*** Passage to read Section Begins ***

While each has its benefits and followers, a mix between the two seems to be the most popular option.

Some VMOs can be creative by making their own custom paint schemes, medals and award ribbons, rank insignia, weapons, vehicles, aircraft, and bases (Air bases mostly developed for Flight Simulator X).

Some groups form a historical, political, economic, or persistent battle image or reputation over time. They support various causes and styles of law and order, or internal hierarchy structures. Some groups might form specific government types, ranging from Communism to Fascism, Democracy to Monarchy, and so on. At times, there are even Anarchist rebel groups, or militias that form. Groups might grow to form into completely custom government entities or structures, and on into resembling small nations, with their own flags and codes of honor.

==Games==
As of 2017, popular games used by the VMO community include Arma 3, Darkest Hour: Europe '44-'45, and Squad for land-based simulation, and Microsoft Flight Simulator, Falcon BMS, and Digital Combat Simulator for aviation simulation. A few units play games such as Call of Duty or Battlefield, but mostly those are casual clans, although some attempt to play tactically. On another note, notable instances of virtual militaries within games have made it as far as the popular children's platform ROBLOX, showing the extent of this genre.

==The Future of Virtual Military Simulation==
It has been reported that Virtual Military groups which originated within the flight simulation genre are once thought to not be as active as previously.

*** Passage to read Section Ends ***
*** Provided information Section Begins ***

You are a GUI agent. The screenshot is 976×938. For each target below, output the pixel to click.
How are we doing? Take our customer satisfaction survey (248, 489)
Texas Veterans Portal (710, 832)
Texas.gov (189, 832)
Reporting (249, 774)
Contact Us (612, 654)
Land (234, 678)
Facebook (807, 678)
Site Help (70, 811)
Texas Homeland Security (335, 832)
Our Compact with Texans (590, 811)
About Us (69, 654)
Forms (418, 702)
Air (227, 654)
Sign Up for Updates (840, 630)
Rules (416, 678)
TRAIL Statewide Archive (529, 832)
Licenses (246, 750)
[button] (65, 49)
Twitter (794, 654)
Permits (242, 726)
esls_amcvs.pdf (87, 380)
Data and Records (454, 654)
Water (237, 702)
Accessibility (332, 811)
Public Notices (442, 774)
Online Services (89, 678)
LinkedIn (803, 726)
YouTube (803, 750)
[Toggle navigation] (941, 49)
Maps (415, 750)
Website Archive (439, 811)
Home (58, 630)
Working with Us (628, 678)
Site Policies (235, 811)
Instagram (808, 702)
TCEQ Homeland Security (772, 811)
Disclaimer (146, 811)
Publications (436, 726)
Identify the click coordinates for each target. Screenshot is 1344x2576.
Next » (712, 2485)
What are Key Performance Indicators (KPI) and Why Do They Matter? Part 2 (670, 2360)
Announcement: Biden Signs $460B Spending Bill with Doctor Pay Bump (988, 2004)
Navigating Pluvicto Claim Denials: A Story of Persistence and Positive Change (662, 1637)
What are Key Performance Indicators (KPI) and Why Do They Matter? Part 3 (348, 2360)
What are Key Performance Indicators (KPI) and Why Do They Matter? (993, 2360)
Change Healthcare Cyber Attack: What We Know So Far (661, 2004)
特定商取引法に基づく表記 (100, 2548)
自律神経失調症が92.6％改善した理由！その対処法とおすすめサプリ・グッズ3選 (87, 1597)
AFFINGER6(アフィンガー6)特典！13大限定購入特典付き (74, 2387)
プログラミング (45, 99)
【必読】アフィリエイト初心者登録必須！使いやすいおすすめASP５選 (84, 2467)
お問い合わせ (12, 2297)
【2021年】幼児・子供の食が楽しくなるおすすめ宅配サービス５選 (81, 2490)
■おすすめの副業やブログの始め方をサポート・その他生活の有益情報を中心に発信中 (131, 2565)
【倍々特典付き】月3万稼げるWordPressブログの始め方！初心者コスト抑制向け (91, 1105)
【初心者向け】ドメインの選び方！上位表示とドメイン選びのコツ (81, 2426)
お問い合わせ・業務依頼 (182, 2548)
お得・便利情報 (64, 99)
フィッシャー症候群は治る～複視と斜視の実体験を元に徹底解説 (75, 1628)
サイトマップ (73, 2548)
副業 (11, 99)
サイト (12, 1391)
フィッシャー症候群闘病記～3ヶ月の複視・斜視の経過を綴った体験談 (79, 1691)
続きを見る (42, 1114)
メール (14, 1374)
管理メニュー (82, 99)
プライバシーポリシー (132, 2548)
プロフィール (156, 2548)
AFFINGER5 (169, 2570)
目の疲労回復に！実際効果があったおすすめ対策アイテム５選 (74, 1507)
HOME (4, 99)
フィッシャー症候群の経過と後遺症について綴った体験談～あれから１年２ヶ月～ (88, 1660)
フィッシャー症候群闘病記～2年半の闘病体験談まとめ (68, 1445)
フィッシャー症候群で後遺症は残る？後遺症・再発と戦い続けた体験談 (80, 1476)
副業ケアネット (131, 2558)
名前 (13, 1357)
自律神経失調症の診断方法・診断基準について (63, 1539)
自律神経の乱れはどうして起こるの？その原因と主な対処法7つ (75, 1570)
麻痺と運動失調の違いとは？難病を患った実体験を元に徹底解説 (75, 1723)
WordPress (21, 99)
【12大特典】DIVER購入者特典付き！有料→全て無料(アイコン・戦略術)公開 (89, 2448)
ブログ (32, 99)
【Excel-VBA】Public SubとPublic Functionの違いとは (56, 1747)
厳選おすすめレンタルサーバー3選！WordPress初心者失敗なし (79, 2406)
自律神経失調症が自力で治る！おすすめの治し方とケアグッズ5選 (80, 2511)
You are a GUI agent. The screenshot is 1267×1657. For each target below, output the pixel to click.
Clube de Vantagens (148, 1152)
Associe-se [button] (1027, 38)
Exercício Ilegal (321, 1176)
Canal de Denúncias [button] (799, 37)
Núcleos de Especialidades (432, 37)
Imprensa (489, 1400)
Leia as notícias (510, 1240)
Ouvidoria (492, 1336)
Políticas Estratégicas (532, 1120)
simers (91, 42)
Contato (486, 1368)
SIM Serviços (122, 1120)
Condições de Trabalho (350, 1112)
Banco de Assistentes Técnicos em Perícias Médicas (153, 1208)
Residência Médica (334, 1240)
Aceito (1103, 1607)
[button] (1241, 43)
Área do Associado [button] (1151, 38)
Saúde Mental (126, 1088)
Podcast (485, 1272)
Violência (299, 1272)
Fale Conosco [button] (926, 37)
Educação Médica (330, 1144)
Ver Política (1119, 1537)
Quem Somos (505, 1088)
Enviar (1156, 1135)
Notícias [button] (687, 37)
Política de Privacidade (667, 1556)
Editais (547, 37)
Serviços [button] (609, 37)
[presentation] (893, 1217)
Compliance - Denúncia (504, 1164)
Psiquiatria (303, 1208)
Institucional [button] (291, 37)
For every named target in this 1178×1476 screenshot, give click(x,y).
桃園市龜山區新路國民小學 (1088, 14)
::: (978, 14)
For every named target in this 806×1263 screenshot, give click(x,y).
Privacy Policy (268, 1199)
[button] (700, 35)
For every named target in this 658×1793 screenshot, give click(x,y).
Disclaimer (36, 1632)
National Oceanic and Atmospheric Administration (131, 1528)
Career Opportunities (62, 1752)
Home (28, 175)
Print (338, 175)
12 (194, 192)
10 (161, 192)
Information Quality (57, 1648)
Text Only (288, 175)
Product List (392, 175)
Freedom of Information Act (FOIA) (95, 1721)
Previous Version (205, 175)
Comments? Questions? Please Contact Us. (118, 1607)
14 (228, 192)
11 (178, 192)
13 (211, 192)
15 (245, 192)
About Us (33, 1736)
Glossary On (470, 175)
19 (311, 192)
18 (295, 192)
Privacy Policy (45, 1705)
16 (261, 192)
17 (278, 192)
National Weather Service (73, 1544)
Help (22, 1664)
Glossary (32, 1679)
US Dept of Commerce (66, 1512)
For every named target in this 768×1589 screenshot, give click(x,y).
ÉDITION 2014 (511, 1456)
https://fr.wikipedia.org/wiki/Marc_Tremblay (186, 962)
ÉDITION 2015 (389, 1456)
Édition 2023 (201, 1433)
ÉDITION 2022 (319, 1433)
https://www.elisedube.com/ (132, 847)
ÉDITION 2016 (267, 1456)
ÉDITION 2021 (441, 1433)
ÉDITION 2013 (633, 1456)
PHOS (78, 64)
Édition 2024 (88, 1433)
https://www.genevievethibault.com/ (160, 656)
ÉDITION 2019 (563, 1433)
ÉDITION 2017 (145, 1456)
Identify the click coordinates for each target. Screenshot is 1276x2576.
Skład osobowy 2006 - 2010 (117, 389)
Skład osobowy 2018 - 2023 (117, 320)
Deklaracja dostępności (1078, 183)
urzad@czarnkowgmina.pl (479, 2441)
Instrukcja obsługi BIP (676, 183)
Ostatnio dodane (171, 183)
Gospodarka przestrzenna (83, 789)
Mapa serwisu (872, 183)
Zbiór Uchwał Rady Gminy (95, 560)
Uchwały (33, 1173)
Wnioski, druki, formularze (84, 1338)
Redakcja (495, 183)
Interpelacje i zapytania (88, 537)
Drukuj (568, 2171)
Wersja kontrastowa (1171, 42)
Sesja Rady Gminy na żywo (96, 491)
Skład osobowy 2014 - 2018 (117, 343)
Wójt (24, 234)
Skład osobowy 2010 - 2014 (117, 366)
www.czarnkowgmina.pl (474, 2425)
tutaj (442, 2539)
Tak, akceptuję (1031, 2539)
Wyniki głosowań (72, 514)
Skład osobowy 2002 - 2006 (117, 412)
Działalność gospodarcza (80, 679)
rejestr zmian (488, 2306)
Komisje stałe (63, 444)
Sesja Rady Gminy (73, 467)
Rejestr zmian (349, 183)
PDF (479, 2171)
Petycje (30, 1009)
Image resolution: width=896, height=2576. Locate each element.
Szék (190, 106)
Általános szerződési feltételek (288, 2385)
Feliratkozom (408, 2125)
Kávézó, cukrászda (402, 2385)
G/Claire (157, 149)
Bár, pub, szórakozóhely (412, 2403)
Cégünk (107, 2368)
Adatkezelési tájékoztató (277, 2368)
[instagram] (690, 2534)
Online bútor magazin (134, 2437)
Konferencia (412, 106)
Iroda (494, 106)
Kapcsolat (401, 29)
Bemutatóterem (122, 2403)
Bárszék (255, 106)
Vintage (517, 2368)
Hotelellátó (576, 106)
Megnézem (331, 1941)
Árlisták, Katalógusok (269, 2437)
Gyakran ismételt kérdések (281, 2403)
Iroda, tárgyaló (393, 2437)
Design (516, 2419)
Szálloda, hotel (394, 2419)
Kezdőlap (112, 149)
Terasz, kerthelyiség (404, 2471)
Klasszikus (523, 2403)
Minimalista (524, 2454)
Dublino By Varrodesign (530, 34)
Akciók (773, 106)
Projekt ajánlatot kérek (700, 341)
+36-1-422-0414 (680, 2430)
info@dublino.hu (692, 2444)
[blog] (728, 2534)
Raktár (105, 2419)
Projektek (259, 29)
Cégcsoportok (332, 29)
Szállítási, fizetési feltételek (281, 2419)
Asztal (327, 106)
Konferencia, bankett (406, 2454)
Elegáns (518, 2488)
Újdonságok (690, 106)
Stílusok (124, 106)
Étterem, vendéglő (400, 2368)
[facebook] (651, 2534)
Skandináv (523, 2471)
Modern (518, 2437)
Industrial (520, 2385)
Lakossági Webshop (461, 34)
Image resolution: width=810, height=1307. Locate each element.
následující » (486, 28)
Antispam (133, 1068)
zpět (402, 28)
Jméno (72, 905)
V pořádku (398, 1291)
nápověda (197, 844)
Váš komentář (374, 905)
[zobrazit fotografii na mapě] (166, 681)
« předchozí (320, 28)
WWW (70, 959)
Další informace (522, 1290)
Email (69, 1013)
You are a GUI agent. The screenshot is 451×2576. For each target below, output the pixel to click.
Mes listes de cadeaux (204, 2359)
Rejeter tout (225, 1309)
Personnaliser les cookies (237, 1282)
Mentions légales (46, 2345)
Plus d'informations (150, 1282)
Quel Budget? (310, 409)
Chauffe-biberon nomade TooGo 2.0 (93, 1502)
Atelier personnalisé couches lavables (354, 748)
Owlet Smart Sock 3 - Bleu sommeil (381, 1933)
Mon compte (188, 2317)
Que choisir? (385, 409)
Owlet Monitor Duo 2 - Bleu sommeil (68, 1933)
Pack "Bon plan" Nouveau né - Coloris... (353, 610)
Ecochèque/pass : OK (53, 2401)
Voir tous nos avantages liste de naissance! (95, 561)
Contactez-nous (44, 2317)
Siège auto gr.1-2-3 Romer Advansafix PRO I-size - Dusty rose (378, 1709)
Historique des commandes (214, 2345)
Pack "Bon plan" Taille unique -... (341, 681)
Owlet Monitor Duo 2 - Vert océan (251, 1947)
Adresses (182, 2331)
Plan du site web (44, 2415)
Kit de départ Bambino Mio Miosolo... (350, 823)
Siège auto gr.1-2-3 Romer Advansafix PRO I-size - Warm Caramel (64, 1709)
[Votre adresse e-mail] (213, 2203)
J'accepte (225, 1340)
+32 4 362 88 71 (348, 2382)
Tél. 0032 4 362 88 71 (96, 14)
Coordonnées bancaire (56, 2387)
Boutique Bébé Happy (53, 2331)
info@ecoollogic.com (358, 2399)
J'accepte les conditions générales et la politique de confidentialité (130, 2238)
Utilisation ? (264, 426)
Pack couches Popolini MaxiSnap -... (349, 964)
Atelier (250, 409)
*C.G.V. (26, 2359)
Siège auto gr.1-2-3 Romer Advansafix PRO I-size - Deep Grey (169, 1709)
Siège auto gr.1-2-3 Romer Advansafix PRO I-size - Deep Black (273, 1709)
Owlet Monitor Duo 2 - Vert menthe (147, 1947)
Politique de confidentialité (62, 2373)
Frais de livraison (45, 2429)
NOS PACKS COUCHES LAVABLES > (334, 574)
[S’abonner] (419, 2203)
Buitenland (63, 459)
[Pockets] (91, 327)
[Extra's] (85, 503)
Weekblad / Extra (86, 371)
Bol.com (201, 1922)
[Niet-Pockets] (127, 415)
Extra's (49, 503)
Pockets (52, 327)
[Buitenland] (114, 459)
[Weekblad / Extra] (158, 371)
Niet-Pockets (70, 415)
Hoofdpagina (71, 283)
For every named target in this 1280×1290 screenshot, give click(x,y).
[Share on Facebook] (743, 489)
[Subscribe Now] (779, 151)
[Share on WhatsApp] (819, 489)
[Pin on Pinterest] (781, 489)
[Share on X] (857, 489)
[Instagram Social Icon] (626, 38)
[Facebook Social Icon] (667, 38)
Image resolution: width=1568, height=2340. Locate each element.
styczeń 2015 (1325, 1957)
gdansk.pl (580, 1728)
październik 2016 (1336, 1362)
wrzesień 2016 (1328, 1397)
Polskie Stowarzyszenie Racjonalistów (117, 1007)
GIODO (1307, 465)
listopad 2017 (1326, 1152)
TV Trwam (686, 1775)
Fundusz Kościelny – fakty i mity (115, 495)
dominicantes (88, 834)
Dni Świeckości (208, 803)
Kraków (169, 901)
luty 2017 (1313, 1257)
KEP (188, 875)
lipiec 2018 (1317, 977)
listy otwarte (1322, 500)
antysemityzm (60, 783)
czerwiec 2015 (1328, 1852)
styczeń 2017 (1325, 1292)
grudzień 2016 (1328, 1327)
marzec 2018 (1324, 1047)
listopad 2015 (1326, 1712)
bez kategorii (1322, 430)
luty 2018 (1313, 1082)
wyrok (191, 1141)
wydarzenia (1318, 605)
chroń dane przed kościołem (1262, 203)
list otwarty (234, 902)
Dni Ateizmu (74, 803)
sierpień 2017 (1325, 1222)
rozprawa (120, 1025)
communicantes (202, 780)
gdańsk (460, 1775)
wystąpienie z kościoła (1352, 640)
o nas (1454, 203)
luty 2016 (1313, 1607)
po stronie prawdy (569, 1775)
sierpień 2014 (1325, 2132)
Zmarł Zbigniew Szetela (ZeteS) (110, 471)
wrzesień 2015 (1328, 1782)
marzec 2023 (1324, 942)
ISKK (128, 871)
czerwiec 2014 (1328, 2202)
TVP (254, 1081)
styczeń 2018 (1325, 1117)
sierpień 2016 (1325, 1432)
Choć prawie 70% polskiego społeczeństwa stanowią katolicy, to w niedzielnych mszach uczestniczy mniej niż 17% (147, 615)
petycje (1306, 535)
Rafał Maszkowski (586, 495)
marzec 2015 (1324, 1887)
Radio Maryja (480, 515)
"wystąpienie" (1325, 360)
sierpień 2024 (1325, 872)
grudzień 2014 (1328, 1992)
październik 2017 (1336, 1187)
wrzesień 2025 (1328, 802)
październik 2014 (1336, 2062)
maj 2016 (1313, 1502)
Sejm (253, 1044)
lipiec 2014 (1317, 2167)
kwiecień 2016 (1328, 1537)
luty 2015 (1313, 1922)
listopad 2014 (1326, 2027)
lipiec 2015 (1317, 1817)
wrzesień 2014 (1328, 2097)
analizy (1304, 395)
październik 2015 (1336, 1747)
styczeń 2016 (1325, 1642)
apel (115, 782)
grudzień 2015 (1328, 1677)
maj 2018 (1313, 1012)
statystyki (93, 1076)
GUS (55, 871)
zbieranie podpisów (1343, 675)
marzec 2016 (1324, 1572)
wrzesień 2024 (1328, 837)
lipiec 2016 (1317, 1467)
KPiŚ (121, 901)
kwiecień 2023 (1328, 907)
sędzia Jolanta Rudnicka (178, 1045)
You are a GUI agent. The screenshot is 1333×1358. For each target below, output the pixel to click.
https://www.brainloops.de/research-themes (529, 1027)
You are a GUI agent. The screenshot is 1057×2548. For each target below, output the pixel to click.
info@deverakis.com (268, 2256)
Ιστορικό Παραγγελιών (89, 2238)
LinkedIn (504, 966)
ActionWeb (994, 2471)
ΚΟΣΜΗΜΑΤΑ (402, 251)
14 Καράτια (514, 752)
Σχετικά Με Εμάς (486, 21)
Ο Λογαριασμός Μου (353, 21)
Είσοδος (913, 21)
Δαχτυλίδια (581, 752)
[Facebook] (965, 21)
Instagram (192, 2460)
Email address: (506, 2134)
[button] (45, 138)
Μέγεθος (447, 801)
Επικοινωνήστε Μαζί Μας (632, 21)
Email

*** Provided information Section Ends ***

Work instructions:
Update the stretch of the virtual military organizations text above from "Some groups form" through "codes of honor." so that "Monarchy" becomes "Theocracy".

Solution:
Some groups form a historical, political, economic, or persistent battle image or reputation over time. They support various causes and styles of law and order, or internal hierarchy structures. Some groups might form specific government types, ranging from Communism to Fascism, Democracy to Theocracy, and so on. At times, there are even Anarchist rebel groups, or militias that form. Groups might grow to form into completely custom government entities or structures, and on into resembling small nations, with their own flags and codes of honor.